Marilyn French’s The Women's Room, first published in 1977 and republished this year (a re-release ironically in the works before French’s death last May), has been touted as one of the most influential novels of the second wave of feminism. The book reads like a combination of a personal journal and a traditional novel. It is the most intense, real, and painful story I have ever read—except maybe for Elizabeth Wurtzel’s Prozac Nation, which I read when I was a clinically depressed teenager, and which made me feel a little better because I knew I wasn’t as crazy as Wurtzel. But the women in French’s novel are not crazy—they are “normal” (whatever that means) women struggling to exist with integrity in a world that systematically disparages and oppresses them—and this makes The Women's Room a lot more heartbreaking because there is no trace of an excuse to justify, so to speak, the suffering.

This is primarily the story of Mira’s life, from childhood through late adulthood between the 1950s and the 1970s, and that of her female friends. Mira is a white suburbanite in the U.S. who discovers early on the harrowing destiny she is up against simply because she is a woman—regardless of her racial and class privilege. Mira then chooses to do her best as she trudges through it, refusing to efface herself as much as she can in the process.

We think we—you and I reading this—have it hard. (And we do.) All the same, let’s remember this: we have access to the Internet, we are literate, we can easily find and contact fellow feminists for a sense of community, we are not always thought of as ridiculous and selfish for wanting to prioritize ourselves before (or refuse altogether) marriage and children, and we have the possibility to do this. This puts us ahead of, I don’t know, ninety-five percent of all women on Earth, and certainly ahead of even the most privileged, well-to-do, and educated white women in the U.S. just thirty years ago—women who were buried beneath so much systematic antagonism they had trouble breathing.
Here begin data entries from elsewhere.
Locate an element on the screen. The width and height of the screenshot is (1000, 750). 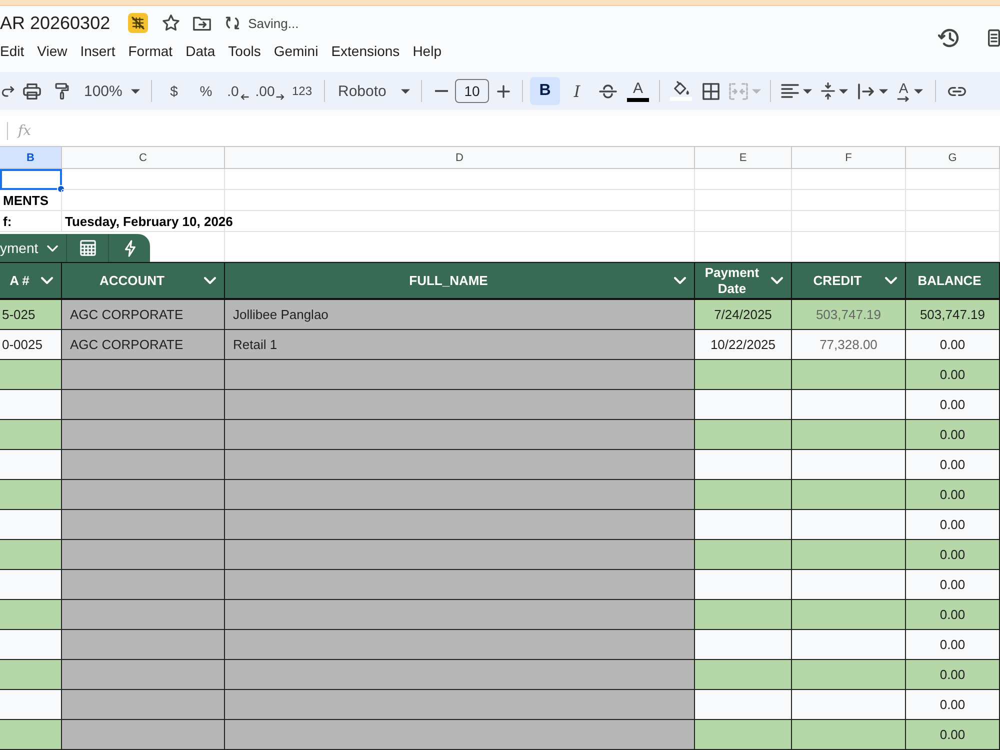
text-color-button: A is located at coordinates (638, 91).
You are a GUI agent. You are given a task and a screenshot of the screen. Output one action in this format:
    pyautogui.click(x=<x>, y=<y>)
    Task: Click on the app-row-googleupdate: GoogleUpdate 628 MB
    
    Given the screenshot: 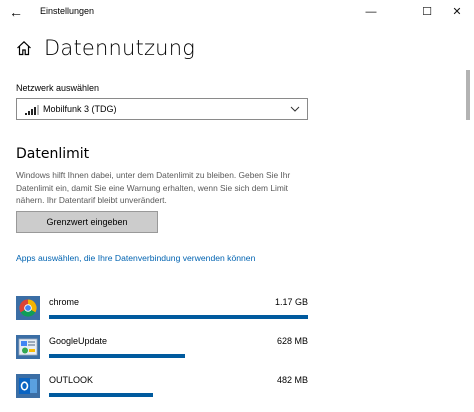 What is the action you would take?
    pyautogui.click(x=162, y=353)
    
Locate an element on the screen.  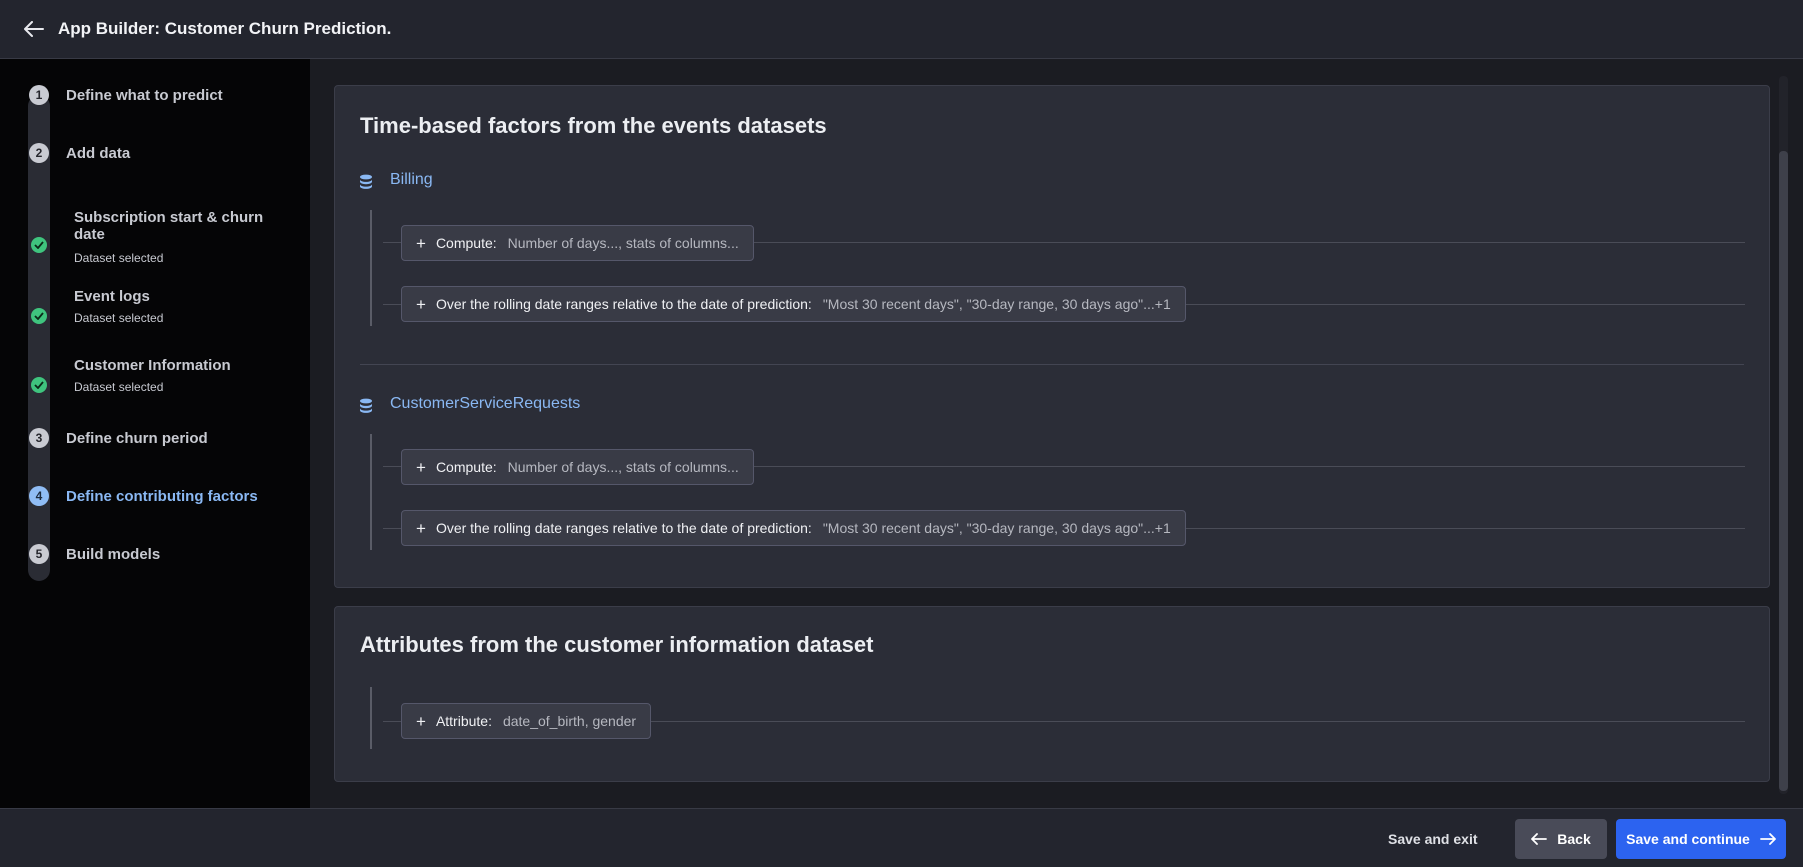
footer-bar: Save and exit Back Save and continue is located at coordinates (902, 838).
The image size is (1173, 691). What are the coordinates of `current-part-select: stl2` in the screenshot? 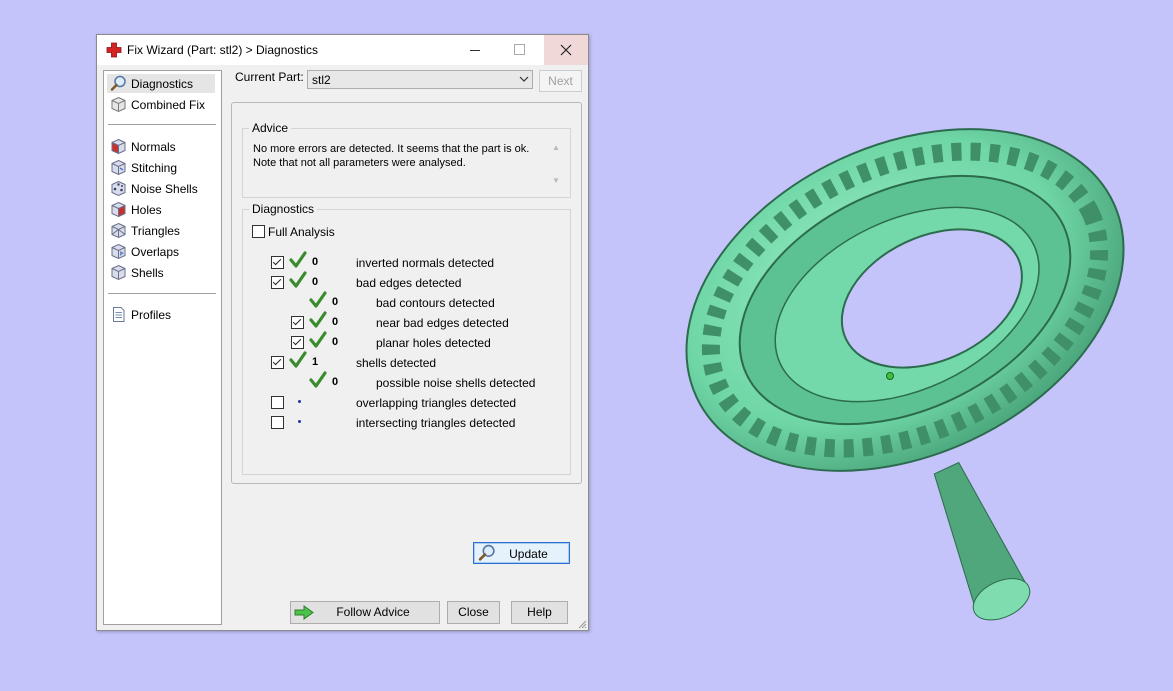 It's located at (420, 80).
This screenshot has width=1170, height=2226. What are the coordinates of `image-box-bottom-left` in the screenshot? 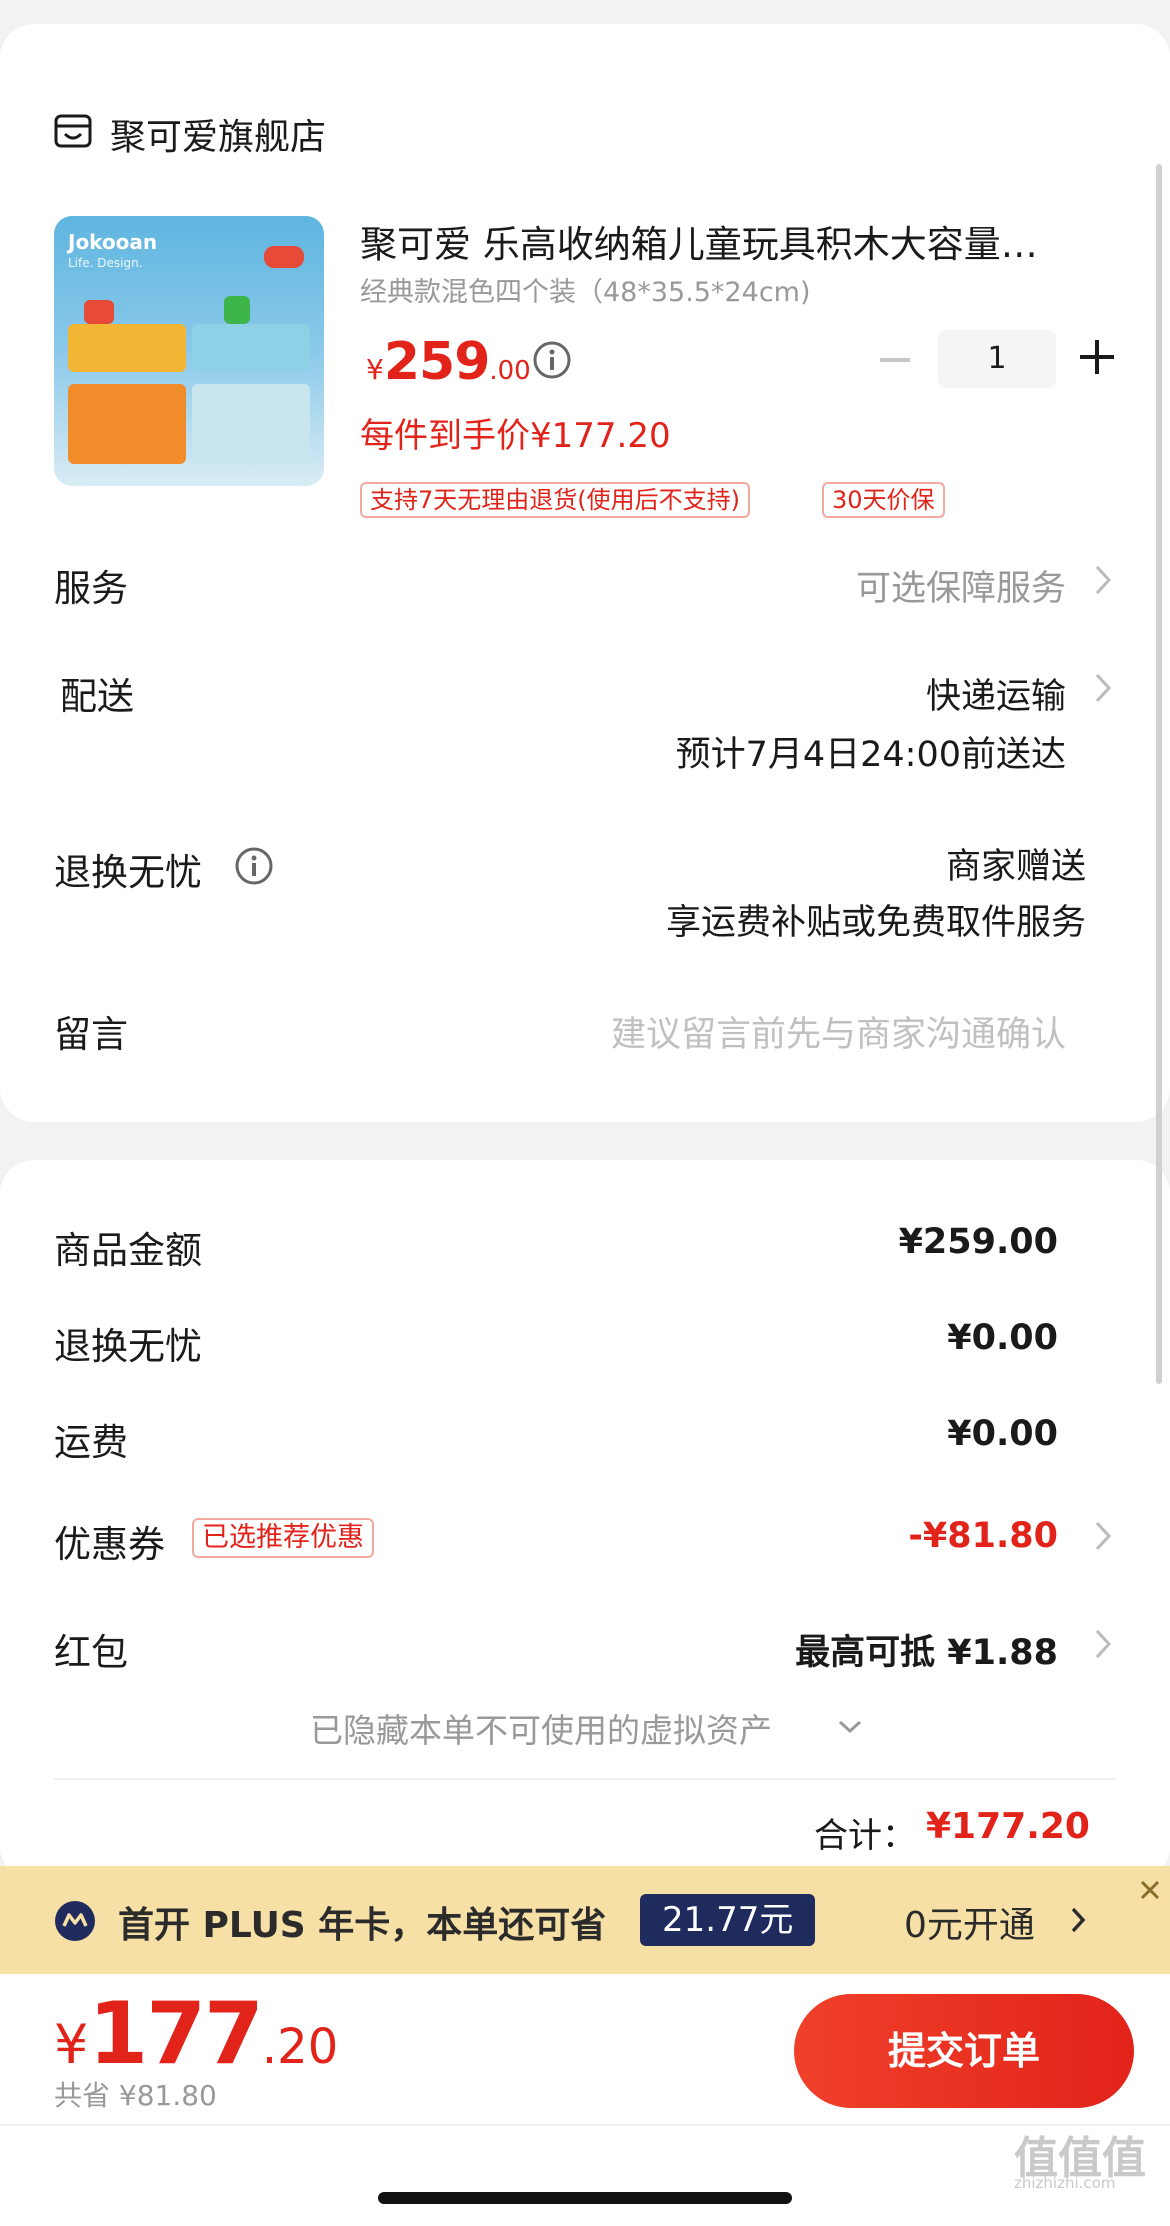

This book wounds the reader—or, it wounded me—in part because so much in it remains recognizable to even the most privileged of us today. Today. I know my mother went through comparable circumstances when she had me in Argentina in the 1980s, and even later, even in the U.S. Some of what Mira’s experiences during young adulthood happened to me too, and I remember having the very same reaction as she does despite her young adulthood and mine stretching a span of about forty years. I find this difficult to grasp and to accept: as a feminist during the third wave of feminism, I faced some things that ought to have been long gone. This makes The Women's Room relevant even today.

The intertwining stories encompass a staggering amount of women’s lives throughout numerous decades and vast territories. French also untangles precise impressions and sensations into expanded, detailed descriptions and dialogues that open the way for the reader to delve into the characters and feel for them and everyone like them. To understand intimately the minutiae of what it was like to be them, and especially Mira, in uncountable ways. French has a power few writers enjoy: she can capture half-thoughts and emotions and iron them out so that they are clear and communicable. She has amazingly put into words sensations I have had and found utterly ineffable. This book is full of little gifts like this.

The Chicago Tribune did not exaggerate when it wrote that The Women's Room is “a book you’d like to give to twenty women (and perhaps anonymously, twenty men).” I am not exaggerating either when I say that twenty or forty would be too few, and that I wish everyone I can think of at this moment would read this book with the consideration and mindfulness it completely deserves.

Written by: Natalia Real, September 9th 2009

Thanks for your review - I am looking forward to reading this one now.

I read this about five years ago. It was enlightening and I came to understand my mother and grandmother MUCH better.

I read this book eight years ago and it is definitely a seminal work. Any young feminist wondering what life was like for smart, upper-class women 30 years ago should read it.